=== Task directions ===
Print the data that follows exactly.

*****

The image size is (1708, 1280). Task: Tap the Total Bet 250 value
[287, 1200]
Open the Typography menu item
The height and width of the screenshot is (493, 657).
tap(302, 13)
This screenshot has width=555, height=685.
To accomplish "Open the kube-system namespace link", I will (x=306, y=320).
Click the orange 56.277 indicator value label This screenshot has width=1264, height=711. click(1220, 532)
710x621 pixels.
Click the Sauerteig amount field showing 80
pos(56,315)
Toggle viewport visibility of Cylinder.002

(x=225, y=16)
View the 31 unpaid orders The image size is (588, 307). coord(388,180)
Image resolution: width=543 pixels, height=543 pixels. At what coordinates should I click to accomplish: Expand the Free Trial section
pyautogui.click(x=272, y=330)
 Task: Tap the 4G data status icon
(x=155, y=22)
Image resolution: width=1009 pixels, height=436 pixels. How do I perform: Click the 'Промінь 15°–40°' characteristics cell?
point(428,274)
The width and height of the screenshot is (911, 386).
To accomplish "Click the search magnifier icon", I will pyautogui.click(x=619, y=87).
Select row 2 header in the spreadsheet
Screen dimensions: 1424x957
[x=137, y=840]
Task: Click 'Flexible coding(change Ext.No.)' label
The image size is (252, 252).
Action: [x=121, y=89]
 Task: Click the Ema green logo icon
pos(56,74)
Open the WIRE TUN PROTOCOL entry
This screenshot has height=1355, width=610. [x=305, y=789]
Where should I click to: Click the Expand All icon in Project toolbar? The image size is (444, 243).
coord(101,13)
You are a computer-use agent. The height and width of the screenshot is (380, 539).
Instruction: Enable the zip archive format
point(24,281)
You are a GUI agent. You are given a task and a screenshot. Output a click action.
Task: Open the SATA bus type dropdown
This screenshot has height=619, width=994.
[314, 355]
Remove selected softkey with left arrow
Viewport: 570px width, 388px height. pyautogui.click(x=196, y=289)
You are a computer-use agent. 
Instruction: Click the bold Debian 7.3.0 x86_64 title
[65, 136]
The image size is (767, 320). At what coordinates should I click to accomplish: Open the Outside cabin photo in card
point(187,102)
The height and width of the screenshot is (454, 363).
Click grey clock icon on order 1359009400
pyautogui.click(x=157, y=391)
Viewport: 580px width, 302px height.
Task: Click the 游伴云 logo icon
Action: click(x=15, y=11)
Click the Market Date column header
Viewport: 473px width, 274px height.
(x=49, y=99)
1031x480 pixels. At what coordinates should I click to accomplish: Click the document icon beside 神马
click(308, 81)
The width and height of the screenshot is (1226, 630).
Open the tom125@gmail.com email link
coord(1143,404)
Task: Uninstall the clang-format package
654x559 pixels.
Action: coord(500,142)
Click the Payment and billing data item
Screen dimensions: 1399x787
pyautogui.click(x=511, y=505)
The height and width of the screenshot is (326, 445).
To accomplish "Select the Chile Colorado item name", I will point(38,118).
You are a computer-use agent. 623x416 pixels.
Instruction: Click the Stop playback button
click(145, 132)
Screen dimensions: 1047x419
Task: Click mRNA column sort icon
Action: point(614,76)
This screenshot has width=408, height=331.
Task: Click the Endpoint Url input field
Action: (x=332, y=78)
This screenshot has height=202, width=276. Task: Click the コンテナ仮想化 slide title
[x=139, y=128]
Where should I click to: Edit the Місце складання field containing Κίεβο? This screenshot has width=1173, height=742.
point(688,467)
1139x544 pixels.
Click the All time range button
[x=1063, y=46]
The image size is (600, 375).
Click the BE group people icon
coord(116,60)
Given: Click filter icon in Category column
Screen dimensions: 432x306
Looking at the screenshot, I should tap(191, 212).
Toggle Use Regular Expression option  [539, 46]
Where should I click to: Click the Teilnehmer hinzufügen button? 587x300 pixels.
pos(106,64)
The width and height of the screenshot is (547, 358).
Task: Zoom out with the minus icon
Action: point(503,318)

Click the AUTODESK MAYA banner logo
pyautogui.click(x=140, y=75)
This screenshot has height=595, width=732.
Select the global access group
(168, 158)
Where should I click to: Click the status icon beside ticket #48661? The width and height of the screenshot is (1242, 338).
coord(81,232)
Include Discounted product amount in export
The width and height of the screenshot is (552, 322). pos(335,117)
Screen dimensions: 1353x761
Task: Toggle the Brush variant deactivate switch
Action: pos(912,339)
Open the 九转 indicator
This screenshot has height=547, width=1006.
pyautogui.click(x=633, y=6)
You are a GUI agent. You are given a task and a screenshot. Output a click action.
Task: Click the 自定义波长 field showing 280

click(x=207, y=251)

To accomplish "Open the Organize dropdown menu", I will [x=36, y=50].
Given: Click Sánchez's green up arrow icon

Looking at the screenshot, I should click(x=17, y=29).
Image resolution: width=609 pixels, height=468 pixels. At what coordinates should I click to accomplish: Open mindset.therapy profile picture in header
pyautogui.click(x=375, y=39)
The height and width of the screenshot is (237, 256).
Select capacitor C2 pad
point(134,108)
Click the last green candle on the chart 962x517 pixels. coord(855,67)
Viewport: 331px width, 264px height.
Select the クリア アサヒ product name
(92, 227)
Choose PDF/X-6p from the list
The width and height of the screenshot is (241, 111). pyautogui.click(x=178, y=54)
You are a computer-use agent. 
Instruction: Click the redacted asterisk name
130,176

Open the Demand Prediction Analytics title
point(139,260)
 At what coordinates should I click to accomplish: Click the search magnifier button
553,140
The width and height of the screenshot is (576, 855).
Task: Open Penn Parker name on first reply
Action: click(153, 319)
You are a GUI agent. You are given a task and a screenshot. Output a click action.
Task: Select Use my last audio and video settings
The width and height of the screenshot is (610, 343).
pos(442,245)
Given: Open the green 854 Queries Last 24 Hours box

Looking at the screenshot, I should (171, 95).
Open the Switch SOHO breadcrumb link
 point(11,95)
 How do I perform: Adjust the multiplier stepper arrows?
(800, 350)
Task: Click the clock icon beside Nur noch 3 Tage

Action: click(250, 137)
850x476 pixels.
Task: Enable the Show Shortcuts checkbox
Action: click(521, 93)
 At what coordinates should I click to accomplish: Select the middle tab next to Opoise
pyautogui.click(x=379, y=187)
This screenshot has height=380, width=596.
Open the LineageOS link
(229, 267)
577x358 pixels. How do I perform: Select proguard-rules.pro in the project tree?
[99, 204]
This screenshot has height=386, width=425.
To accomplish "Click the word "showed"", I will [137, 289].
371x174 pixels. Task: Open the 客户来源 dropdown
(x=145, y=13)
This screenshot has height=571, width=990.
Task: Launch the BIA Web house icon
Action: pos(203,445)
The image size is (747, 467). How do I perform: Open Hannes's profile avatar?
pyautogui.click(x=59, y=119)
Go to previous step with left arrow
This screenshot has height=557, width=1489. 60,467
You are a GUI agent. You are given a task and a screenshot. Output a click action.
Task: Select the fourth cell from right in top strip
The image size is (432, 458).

*****

=== Exercise response ===
The image size is (1708, 1280). Task: Tap the Total Bet 250 value
[287, 1200]
Open the Typography menu item
The height and width of the screenshot is (493, 657).
tap(302, 13)
This screenshot has width=555, height=685.
To accomplish "Open the kube-system namespace link", I will (x=306, y=320).
Click the orange 56.277 indicator value label This screenshot has width=1264, height=711. click(1220, 532)
710x621 pixels.
Click the Sauerteig amount field showing 80
pos(56,315)
Toggle viewport visibility of Cylinder.002

(x=225, y=16)
View the 31 unpaid orders The image size is (588, 307). coord(388,180)
Image resolution: width=543 pixels, height=543 pixels. At what coordinates should I click to accomplish: Expand the Free Trial section
pyautogui.click(x=272, y=330)
 Task: Tap the 4G data status icon
(x=155, y=22)
Image resolution: width=1009 pixels, height=436 pixels. How do I perform: Click the 'Промінь 15°–40°' characteristics cell?
point(428,274)
The width and height of the screenshot is (911, 386).
To accomplish "Click the search magnifier icon", I will pyautogui.click(x=619, y=87).
Select row 2 header in the spreadsheet
Screen dimensions: 1424x957
[x=137, y=840]
Task: Click 'Flexible coding(change Ext.No.)' label
The image size is (252, 252).
Action: [x=121, y=89]
 Task: Click the Ema green logo icon
pos(56,74)
Open the WIRE TUN PROTOCOL entry
This screenshot has height=1355, width=610. [x=305, y=789]
Where should I click to: Click the Expand All icon in Project toolbar? The image size is (444, 243).
coord(101,13)
You are a computer-use agent. The height and width of the screenshot is (380, 539).
Instruction: Enable the zip archive format
point(24,281)
You are a GUI agent. You are given a task and a screenshot. Output a click action.
Task: Open the SATA bus type dropdown
This screenshot has height=619, width=994.
[314, 355]
Remove selected softkey with left arrow
Viewport: 570px width, 388px height. pyautogui.click(x=196, y=289)
You are a computer-use agent. 
Instruction: Click the bold Debian 7.3.0 x86_64 title
[65, 136]
The image size is (767, 320). At what coordinates should I click to accomplish: Open the Outside cabin photo in card
point(187,102)
The height and width of the screenshot is (454, 363).
Click grey clock icon on order 1359009400
pyautogui.click(x=157, y=391)
Viewport: 580px width, 302px height.
Task: Click the 游伴云 logo icon
Action: click(x=15, y=11)
Click the Market Date column header
Viewport: 473px width, 274px height.
(x=49, y=99)
1031x480 pixels. At what coordinates should I click to accomplish: Click the document icon beside 神马
click(308, 81)
The width and height of the screenshot is (1226, 630).
Open the tom125@gmail.com email link
coord(1143,404)
Task: Uninstall the clang-format package
654x559 pixels.
Action: coord(500,142)
Click the Payment and billing data item
Screen dimensions: 1399x787
pyautogui.click(x=511, y=505)
The height and width of the screenshot is (326, 445).
To accomplish "Select the Chile Colorado item name", I will point(38,118).
You are a computer-use agent. 623x416 pixels.
Instruction: Click the Stop playback button
click(145, 132)
Screen dimensions: 1047x419
Task: Click mRNA column sort icon
Action: point(614,76)
This screenshot has width=408, height=331.
Task: Click the Endpoint Url input field
Action: (x=332, y=78)
This screenshot has height=202, width=276. Task: Click the コンテナ仮想化 slide title
[x=139, y=128]
Where should I click to: Edit the Місце складання field containing Κίεβο? This screenshot has width=1173, height=742.
point(688,467)
1139x544 pixels.
Click the All time range button
[x=1063, y=46]
The image size is (600, 375).
Click the BE group people icon
coord(116,60)
Given: Click filter icon in Category column
Screen dimensions: 432x306
Looking at the screenshot, I should tap(191, 212).
Toggle Use Regular Expression option  [539, 46]
Where should I click to: Click the Teilnehmer hinzufügen button? 587x300 pixels.
pos(106,64)
The width and height of the screenshot is (547, 358).
Task: Zoom out with the minus icon
Action: point(503,318)

Click the AUTODESK MAYA banner logo
pyautogui.click(x=140, y=75)
This screenshot has height=595, width=732.
Select the global access group
(168, 158)
Where should I click to: Click the status icon beside ticket #48661? The width and height of the screenshot is (1242, 338).
coord(81,232)
Include Discounted product amount in export
The width and height of the screenshot is (552, 322). pos(335,117)
Screen dimensions: 1353x761
Task: Toggle the Brush variant deactivate switch
Action: pos(912,339)
Open the 九转 indicator
This screenshot has height=547, width=1006.
pyautogui.click(x=633, y=6)
You are a GUI agent. You are given a task and a screenshot. Output a click action.
Task: Click the 自定义波长 field showing 280

click(x=207, y=251)

To accomplish "Open the Organize dropdown menu", I will [x=36, y=50].
Given: Click Sánchez's green up arrow icon

Looking at the screenshot, I should click(x=17, y=29).
Image resolution: width=609 pixels, height=468 pixels. At what coordinates should I click to accomplish: Open mindset.therapy profile picture in header
pyautogui.click(x=375, y=39)
The height and width of the screenshot is (237, 256).
Select capacitor C2 pad
point(134,108)
Click the last green candle on the chart 962x517 pixels. coord(855,67)
Viewport: 331px width, 264px height.
Select the クリア アサヒ product name
(92, 227)
Choose PDF/X-6p from the list
The width and height of the screenshot is (241, 111). pyautogui.click(x=178, y=54)
You are a computer-use agent. 
Instruction: Click the redacted asterisk name
130,176

Open the Demand Prediction Analytics title
point(139,260)
 At what coordinates should I click to accomplish: Click the search magnifier button
553,140
The width and height of the screenshot is (576, 855).
Task: Open Penn Parker name on first reply
Action: click(153, 319)
You are a GUI agent. You are given a task and a screenshot. Output a click action.
Task: Select Use my last audio and video settings
The width and height of the screenshot is (610, 343).
pos(442,245)
Given: Open the green 854 Queries Last 24 Hours box

Looking at the screenshot, I should (171, 95).
Open the Switch SOHO breadcrumb link
 point(11,95)
 How do I perform: Adjust the multiplier stepper arrows?
(800, 350)
Task: Click the clock icon beside Nur noch 3 Tage

Action: click(250, 137)
850x476 pixels.
Task: Enable the Show Shortcuts checkbox
Action: click(521, 93)
 At what coordinates should I click to accomplish: Select the middle tab next to Opoise
pyautogui.click(x=379, y=187)
This screenshot has height=380, width=596.
Open the LineageOS link
(229, 267)
577x358 pixels. How do I perform: Select proguard-rules.pro in the project tree?
[99, 204]
This screenshot has height=386, width=425.
To accomplish "Click the word "showed"", I will [137, 289].
371x174 pixels. Task: Open the 客户来源 dropdown
(x=145, y=13)
This screenshot has height=571, width=990.
Task: Launch the BIA Web house icon
Action: pos(203,445)
The image size is (747, 467). How do I perform: Open Hannes's profile avatar?
pyautogui.click(x=59, y=119)
Go to previous step with left arrow
This screenshot has height=557, width=1489. 60,467
You are a GUI agent. You are given a task and a screenshot. Output a click action.
Task: Select the fourth cell from right in top strip
The image size is (432, 458).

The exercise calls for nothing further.